#### Records to use ####
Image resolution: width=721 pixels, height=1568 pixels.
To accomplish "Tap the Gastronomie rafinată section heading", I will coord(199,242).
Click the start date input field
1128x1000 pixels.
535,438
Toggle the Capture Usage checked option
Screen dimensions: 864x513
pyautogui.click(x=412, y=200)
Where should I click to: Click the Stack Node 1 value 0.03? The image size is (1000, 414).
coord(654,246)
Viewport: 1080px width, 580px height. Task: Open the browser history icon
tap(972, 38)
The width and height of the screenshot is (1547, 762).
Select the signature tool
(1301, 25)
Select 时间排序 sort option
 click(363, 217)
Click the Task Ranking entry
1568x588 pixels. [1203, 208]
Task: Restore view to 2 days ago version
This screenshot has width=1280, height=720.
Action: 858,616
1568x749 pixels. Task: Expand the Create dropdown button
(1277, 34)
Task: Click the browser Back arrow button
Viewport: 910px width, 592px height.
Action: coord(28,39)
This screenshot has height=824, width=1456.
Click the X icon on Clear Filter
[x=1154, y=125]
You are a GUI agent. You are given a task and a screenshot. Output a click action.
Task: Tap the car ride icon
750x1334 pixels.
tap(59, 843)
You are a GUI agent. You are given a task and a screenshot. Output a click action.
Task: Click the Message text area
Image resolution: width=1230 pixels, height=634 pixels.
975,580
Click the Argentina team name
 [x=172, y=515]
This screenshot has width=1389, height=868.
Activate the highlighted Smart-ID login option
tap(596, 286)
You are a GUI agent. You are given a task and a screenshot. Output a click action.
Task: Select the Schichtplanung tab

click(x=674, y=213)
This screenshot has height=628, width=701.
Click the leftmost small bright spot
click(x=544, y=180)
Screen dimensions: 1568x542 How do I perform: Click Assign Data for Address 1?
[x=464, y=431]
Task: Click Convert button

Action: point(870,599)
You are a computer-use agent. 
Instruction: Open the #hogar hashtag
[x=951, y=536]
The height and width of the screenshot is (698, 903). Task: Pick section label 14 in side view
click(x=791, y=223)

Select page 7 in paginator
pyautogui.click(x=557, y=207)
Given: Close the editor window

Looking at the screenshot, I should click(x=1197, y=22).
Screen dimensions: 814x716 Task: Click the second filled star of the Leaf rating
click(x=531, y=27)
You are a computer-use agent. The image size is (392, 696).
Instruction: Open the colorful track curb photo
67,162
####
■ Instructions for the task: Reproduce the data exactly, omitting nothing.

■ Task answer:
Image resolution: width=721 pixels, height=1568 pixels.
To accomplish "Tap the Gastronomie rafinată section heading", I will coord(199,242).
Click the start date input field
1128x1000 pixels.
535,438
Toggle the Capture Usage checked option
Screen dimensions: 864x513
pyautogui.click(x=412, y=200)
Where should I click to: Click the Stack Node 1 value 0.03? The image size is (1000, 414).
coord(654,246)
Viewport: 1080px width, 580px height. Task: Open the browser history icon
tap(972, 38)
The width and height of the screenshot is (1547, 762).
Select the signature tool
(1301, 25)
Select 时间排序 sort option
 click(363, 217)
Click the Task Ranking entry
1568x588 pixels. [1203, 208]
Task: Restore view to 2 days ago version
This screenshot has width=1280, height=720.
Action: 858,616
1568x749 pixels. Task: Expand the Create dropdown button
(1277, 34)
Task: Click the browser Back arrow button
Viewport: 910px width, 592px height.
Action: coord(28,39)
This screenshot has height=824, width=1456.
Click the X icon on Clear Filter
[x=1154, y=125]
You are a GUI agent. You are given a task and a screenshot. Output a click action.
Task: Tap the car ride icon
750x1334 pixels.
tap(59, 843)
You are a GUI agent. You are given a task and a screenshot. Output a click action.
Task: Click the Message text area
Image resolution: width=1230 pixels, height=634 pixels.
975,580
Click the Argentina team name
 [x=172, y=515]
This screenshot has width=1389, height=868.
Activate the highlighted Smart-ID login option
tap(596, 286)
You are a GUI agent. You are given a task and a screenshot. Output a click action.
Task: Select the Schichtplanung tab

click(x=674, y=213)
This screenshot has height=628, width=701.
Click the leftmost small bright spot
click(x=544, y=180)
Screen dimensions: 1568x542 How do I perform: Click Assign Data for Address 1?
[x=464, y=431]
Task: Click Convert button

Action: point(870,599)
You are a computer-use agent. 
Instruction: Open the #hogar hashtag
[x=951, y=536]
The height and width of the screenshot is (698, 903). Task: Pick section label 14 in side view
click(x=791, y=223)

Select page 7 in paginator
pyautogui.click(x=557, y=207)
Given: Close the editor window

Looking at the screenshot, I should click(x=1197, y=22).
Screen dimensions: 814x716 Task: Click the second filled star of the Leaf rating
click(x=531, y=27)
You are a computer-use agent. The image size is (392, 696).
Instruction: Open the colorful track curb photo
67,162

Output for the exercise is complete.